STATED EXERCISE A:
Can you reproduce the listing verbatim, starting at its first line and ending at the line that contains "point(899,30)"?

SUPPLIED TEXT:
===============

Interpretable Video-based Valence/Arousal Regression (LightGBM Baseline)

Project Overview

This repository contains the full research pipeline developed for the Forschungspraxis project "Predicting the Emotional Impact of Videoclips".

The goal of the project is to establish a reproducible, interpretable baseline for continuous valence and arousal prediction on the LIRIS-ACCEDE dataset using handcrafted audio-visual features and LightGBM (GBDT) regression models.

In contrast to recent deep-learning-based approaches, this work explicitly prioritizes:

• strict movie-disjoint generalization
• reproducibility across all pipeline stages
• interpretability via classical LightGBM feature importances (Gain, Split)
• a clean and modular experimental design

The repository is structured as a complete research artifact: given identical inputs and configuration files, the pipeline produces deterministic and reproducible results.

Reproducibility as a Design Principle

Reproducibility is a central design goal of this project.

• All experiments are controlled via a central configuration file (config.ini)
• Random seeds are fixed or explicitly sampled and stored
• The pipeline is executed in a well-defined order
• All intermediate artifacts (feature sets, schedules, logs, results) are written to disk
• Re-running the same scripts with the same configuration yields identical results

The README focuses on how to reproduce the experiments, while the accompanying report focuses on scientific motivation, methodology, and analysis.

===============

ENTRIES:
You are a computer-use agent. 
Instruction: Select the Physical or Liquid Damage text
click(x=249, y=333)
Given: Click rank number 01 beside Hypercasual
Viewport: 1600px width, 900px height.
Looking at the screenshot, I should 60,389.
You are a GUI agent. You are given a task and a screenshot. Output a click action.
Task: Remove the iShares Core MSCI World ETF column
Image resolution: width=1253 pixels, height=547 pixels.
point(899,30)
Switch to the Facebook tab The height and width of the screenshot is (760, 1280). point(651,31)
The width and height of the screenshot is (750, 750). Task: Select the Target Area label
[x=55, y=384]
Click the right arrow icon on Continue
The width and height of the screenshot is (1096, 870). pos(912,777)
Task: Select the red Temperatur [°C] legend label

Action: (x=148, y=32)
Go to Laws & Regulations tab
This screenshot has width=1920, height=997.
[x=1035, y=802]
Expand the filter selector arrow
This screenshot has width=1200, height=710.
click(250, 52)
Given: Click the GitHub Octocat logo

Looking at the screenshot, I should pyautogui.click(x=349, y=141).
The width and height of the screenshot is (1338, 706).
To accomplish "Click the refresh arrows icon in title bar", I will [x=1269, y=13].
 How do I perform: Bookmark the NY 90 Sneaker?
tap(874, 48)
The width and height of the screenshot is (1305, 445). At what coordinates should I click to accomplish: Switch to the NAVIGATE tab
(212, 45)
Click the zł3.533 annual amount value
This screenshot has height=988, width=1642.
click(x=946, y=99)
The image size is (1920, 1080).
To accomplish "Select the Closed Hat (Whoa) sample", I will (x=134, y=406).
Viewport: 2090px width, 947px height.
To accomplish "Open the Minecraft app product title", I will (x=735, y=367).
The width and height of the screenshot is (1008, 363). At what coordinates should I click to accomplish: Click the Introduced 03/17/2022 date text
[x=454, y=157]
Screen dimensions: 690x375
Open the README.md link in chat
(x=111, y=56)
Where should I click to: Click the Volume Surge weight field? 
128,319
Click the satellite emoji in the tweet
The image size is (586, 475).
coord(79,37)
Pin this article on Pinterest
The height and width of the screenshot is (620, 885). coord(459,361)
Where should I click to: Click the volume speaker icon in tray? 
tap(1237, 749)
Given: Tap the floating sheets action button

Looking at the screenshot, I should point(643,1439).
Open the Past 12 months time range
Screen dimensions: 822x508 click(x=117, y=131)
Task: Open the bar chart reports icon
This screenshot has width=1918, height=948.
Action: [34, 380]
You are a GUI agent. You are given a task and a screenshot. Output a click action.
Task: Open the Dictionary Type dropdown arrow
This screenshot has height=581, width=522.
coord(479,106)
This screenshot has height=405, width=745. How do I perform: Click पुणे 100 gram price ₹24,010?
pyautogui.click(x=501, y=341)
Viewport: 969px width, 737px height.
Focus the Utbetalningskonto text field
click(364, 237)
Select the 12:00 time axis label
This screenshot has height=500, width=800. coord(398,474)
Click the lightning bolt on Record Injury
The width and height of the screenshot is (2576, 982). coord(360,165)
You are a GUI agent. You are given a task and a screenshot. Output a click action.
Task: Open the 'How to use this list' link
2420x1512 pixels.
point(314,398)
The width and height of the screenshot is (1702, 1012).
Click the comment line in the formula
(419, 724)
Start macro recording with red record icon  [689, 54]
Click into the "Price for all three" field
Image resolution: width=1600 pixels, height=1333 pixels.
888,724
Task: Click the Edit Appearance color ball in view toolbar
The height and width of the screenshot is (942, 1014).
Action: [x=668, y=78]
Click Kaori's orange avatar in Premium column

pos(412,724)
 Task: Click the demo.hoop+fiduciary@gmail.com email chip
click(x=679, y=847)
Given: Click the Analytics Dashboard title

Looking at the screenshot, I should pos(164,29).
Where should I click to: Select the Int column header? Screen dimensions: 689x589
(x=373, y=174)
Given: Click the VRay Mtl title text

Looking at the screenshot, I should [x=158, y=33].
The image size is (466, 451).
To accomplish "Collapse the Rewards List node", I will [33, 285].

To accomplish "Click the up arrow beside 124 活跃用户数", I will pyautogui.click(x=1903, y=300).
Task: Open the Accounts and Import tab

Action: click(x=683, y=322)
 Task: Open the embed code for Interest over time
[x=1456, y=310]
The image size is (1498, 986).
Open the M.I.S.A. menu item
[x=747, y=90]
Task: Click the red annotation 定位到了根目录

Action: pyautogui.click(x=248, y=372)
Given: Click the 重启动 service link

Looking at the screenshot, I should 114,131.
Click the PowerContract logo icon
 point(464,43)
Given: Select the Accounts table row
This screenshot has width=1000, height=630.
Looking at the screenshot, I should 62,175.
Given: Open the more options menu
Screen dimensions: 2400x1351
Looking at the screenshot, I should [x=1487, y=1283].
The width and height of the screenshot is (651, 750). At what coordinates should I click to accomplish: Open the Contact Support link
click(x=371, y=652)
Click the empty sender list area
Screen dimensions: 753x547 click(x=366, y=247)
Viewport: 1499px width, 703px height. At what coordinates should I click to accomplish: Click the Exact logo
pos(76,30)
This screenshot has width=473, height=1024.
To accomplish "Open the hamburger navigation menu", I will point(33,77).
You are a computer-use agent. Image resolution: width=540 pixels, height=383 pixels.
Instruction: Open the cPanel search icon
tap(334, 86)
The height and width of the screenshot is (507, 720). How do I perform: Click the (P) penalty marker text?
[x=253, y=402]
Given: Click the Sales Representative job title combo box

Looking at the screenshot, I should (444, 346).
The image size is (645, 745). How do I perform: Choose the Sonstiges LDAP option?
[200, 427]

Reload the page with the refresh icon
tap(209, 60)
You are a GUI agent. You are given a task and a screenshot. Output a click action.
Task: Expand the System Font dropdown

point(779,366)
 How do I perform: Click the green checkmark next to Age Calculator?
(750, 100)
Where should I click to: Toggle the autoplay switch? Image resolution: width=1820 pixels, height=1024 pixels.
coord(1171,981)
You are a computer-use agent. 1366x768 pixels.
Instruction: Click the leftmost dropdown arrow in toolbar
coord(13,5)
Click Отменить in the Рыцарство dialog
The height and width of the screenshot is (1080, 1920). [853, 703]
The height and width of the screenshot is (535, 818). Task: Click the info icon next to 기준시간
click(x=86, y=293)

===============

STATED EXERCISE B:
Can you continue the README for the valence and arousal regression project from the point where it stops?

WRITTEN RESPONSE A:
You are a computer-use agent. 
Instruction: Select the Physical or Liquid Damage text
click(x=249, y=333)
Given: Click rank number 01 beside Hypercasual
Viewport: 1600px width, 900px height.
Looking at the screenshot, I should 60,389.
You are a GUI agent. You are given a task and a screenshot. Output a click action.
Task: Remove the iShares Core MSCI World ETF column
Image resolution: width=1253 pixels, height=547 pixels.
point(899,30)

WRITTEN RESPONSE B:
Research Report

The scientific background, methodology, and experimental analysis are described in the accompanying report:

📄 Predicting the Emotional Impact of Videoclips

Dataset Subset

The original LIRIS-ACCEDE dataset contains approximately 9,800 video clips.

Due to repository size constraints, this repository only includes a small illustrative subset (150 samples) consisting of:

• 50 training samples
• 50 validation samples
• 50 test samples

These files are provided solely to demonstrate the expected data structure and pipeline functionality.

For access to the full dataset of extracted features please contact me personally.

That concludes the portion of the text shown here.